#### Passage shown
*****

[RFC] Symbion state of the art and future ideas
See original GitHub issueI’m opening this issue to report on the current state of Symbion
.
I’ve been recently contacted regarding bugs/ideas, so I thought was probably time to write a list of things that need to be done to improve the system and support new features. I’m writing this in the hope of pushing the contribution from the community as I’m having very little time to keep maintaining the project.
ConcreteTargets Support
- Currently, the only maintained ConcreteTarget is the
AvatarGDBConcreteTarget
. I can confirm the system works for the analysis of ELF/ELF64 binaries on a Ubuntu 18.04 system withgdb
andgdbserver
at versions 8.1.1 (it should also work until 9.2). - I’ve recently discovered that the support for the analysis of Windows binary is not compatible anymore with the
AvatarGDBConcreteTarget
. To solve this issue, we can try to fix Avatar2, or, better, we can either drop that dependency and write our ownGDBConcreteTarget
purely based onpygdbmi
, or, write aWinDBGTarget
. Personally, I would really like to move to our own target that doesn’t depend on Avatar2. - I’m aware someone wrote a
PandaConcreteTarget
, and a ZelosConcreteTarget, it would be awsome if these projects can be pushed on our angr-targets repo! 😃
Architectures Support
- Currently, Symbion can import the concrete state of programs compiled for x86/AMD64 and ARM32 architectures. As different architecture have different peculiarities, importing the state of a program written for an unsupported architecture requires extending the concrete state plugin.
Program Behaviors
- Symbion conceptually synchronizes only the state of the registers and memory. Any other data outside of that (i.e., socket, opened files, etc…) are not taken into account.
- I’ve never experimented with programs using threads, even if, that would be extremely interesting to try out. I’m aware someone did.
- Controlling how SimProcedures are re-hooked after a synchronization from concrete to symbolic is done through the option
use_sim_proc
(passed to the Project) and the SimStateOptionSYMBION_KEEP_STUBS_ON_SYNC
. More details on this can be found here.
Implementation Contributions
- Fuse
Symbion
into archr. - Write a GDBConcreteTarget based on pygdbmi.
- Write a WinDBGTarget to support analysis on Windows environments without relying on CYGWIN.
- Re-vamp the IDAConcreteTarget.
- Improve support for PIC binaries analyses.
Research Ideas
- Use Symbion to automatically skip unsupported instructions, grab the results from the concrete execution, and resume the symbolic execution.
- Context-Aware Rop-Chain generation. All the current rop-chain generator tools are working without the context of the program in the “exploited state” (i.e., values in memory and in registers when starting to ROP). Can we improve the quality of the generated ROP-chains by adding this information? I can see this being integrated in our angrop.
- How much Symbion benefits the analysis of VERY complex binaries? Can we show that we can apply symbolic execution to, let’s say, Google Chrome, and symbolically explore code that couldn’t really be analyzed in a scalable way by the current SoA tools?
- ?

*****

#### Information supplied
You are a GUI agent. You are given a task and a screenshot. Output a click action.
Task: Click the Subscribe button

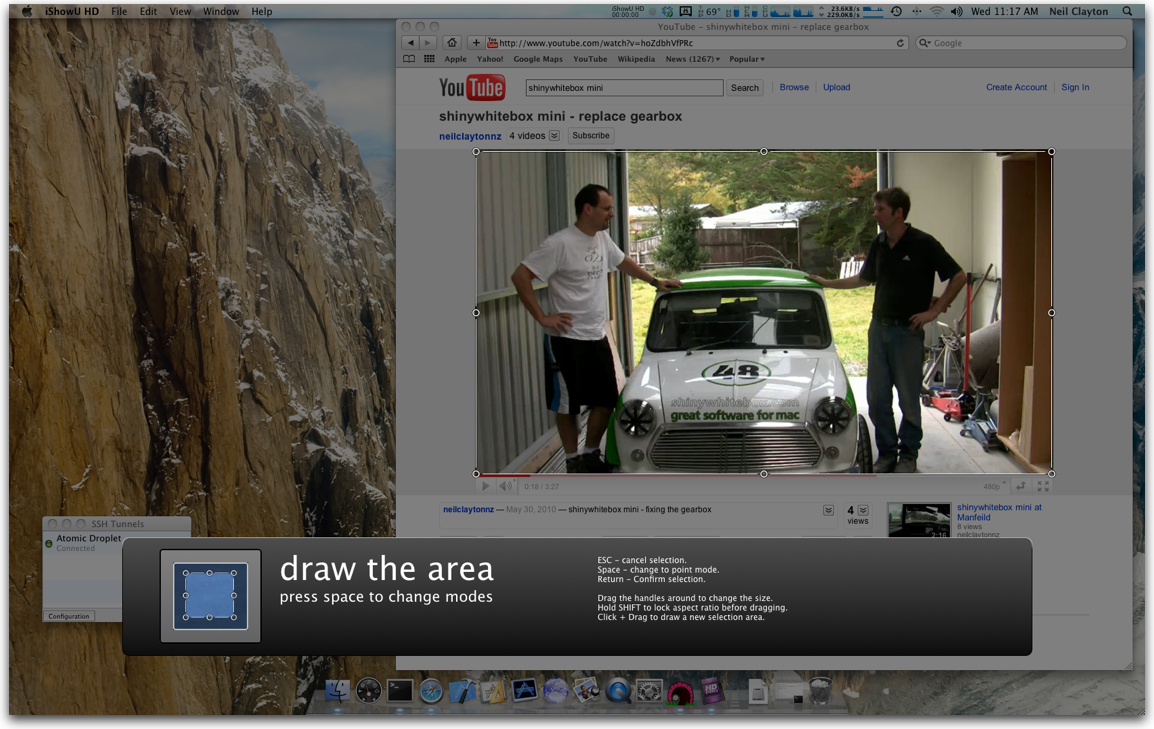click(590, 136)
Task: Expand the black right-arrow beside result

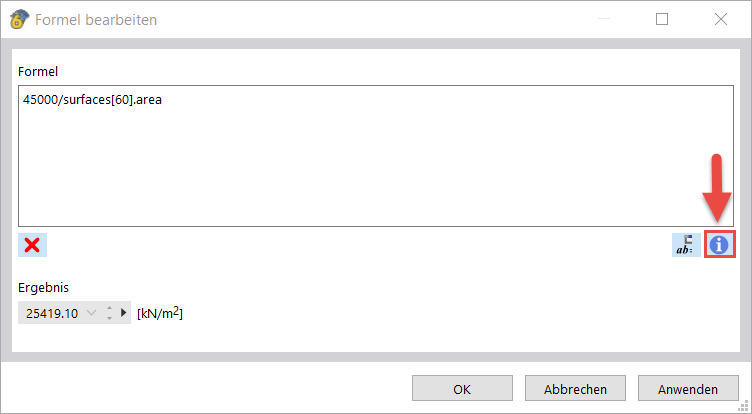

*****

#### Exercise prompt
Please reproduce word for word the part of the Symbion issue that begins at the words "- I’ve never" and stops after "based on pygdbmi.".

#### Task result
- I’ve never experimented with programs using threads, even if, that would be extremely interesting to try out. I’m aware someone did.
- Controlling how SimProcedures are re-hooked after a synchronization from concrete to symbolic is done through the option
use_sim_proc
(passed to the Project) and the SimStateOptionSYMBION_KEEP_STUBS_ON_SYNC
. More details on this can be found here.
Implementation Contributions
- Fuse
Symbion
into archr. - Write a GDBConcreteTarget based on pygdbmi.